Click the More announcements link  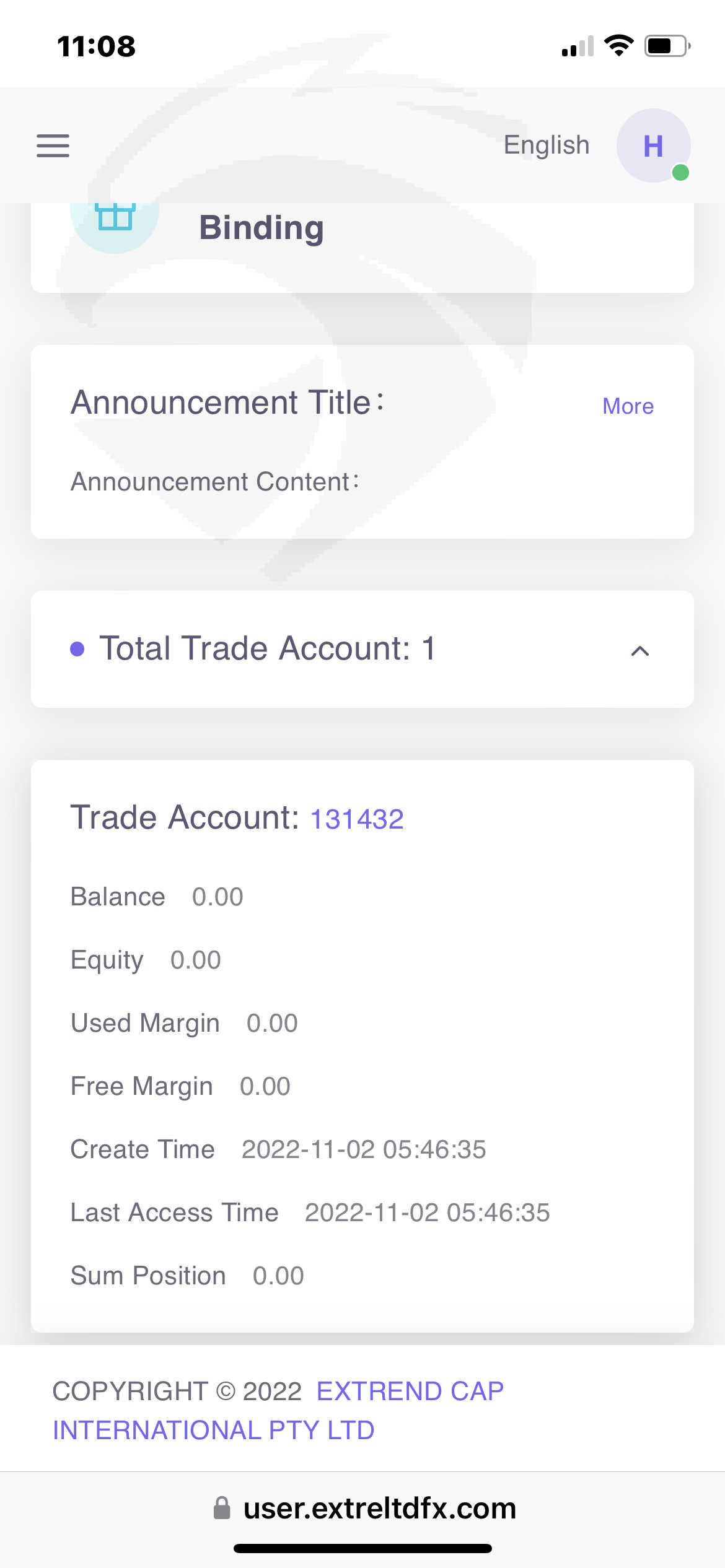pos(628,406)
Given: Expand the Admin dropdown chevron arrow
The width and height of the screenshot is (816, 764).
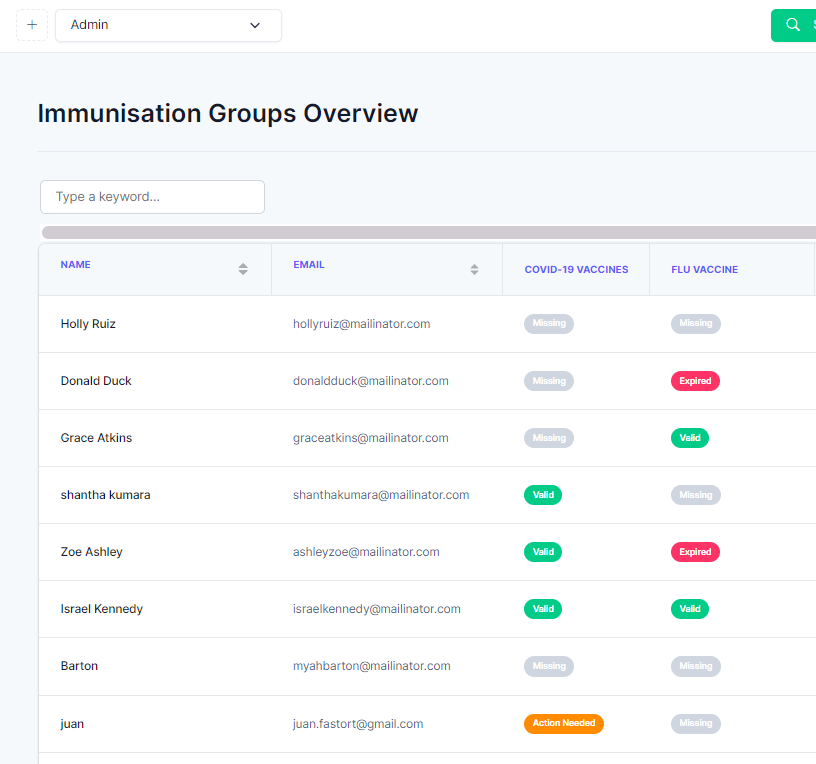Looking at the screenshot, I should [254, 25].
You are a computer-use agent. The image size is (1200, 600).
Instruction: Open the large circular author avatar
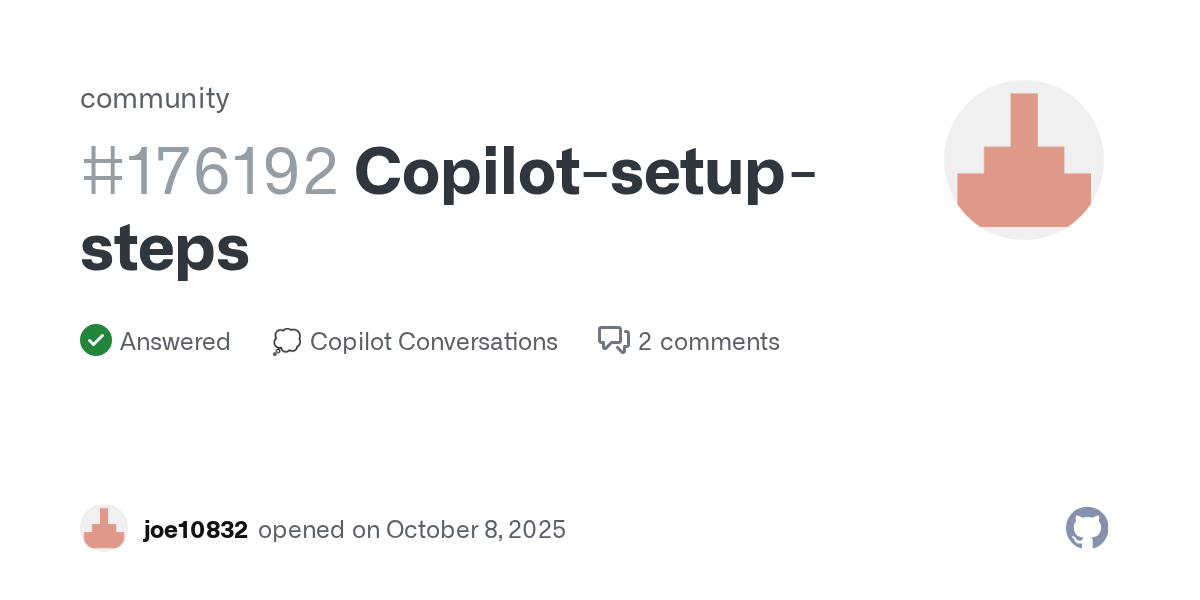coord(1023,160)
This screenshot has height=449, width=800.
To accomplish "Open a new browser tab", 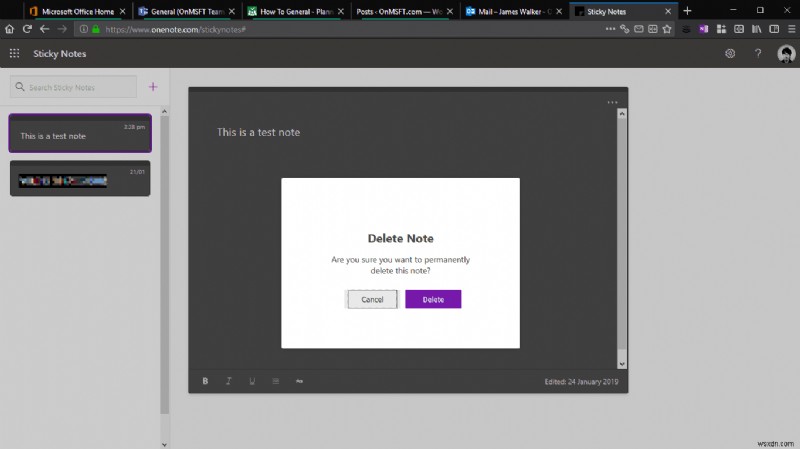I will point(687,11).
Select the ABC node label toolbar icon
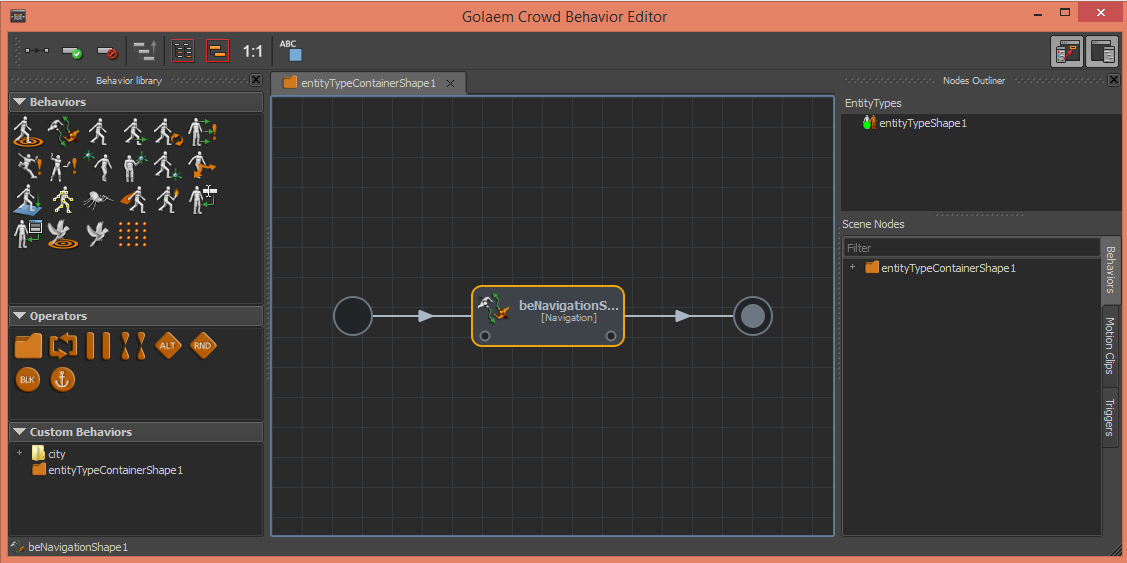Screen dimensions: 1127x563 coord(290,50)
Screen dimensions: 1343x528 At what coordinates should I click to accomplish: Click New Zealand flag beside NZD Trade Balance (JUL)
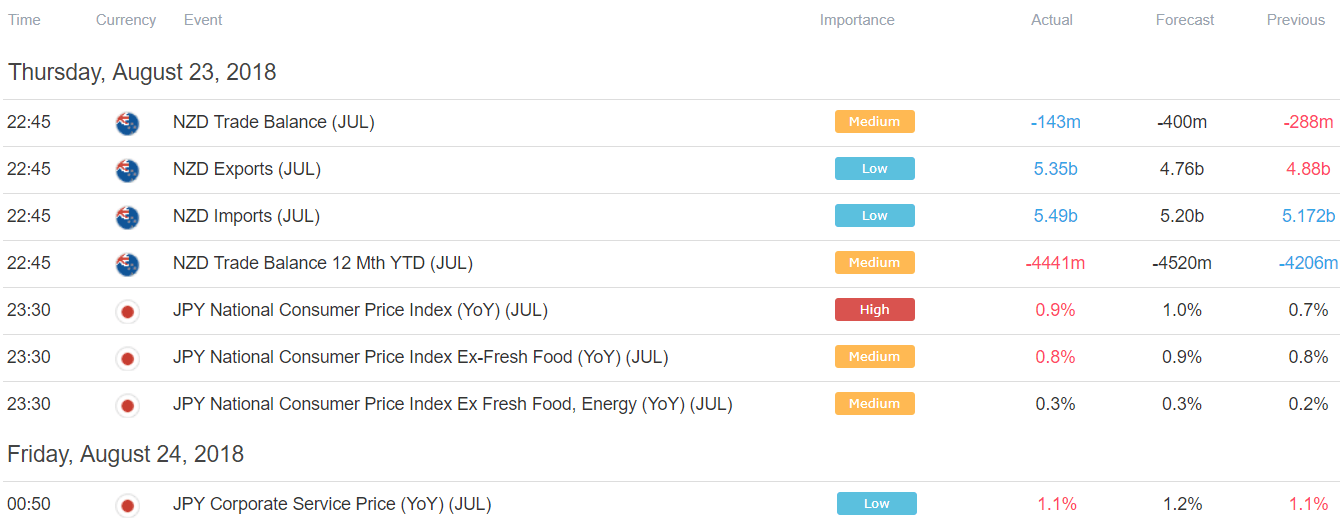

::::::::::

Beginning with the line that contains "Select the ABC node label toolbar icon" and ending with the last line of the data above, output those lines exactly and nothing more, without any pictures.

TASK OUTPUT
Select the ABC node label toolbar icon
Screen dimensions: 1127x563 coord(290,50)
Screen dimensions: 1343x528 At what coordinates should I click to accomplish: Click New Zealand flag beside NZD Trade Balance (JUL)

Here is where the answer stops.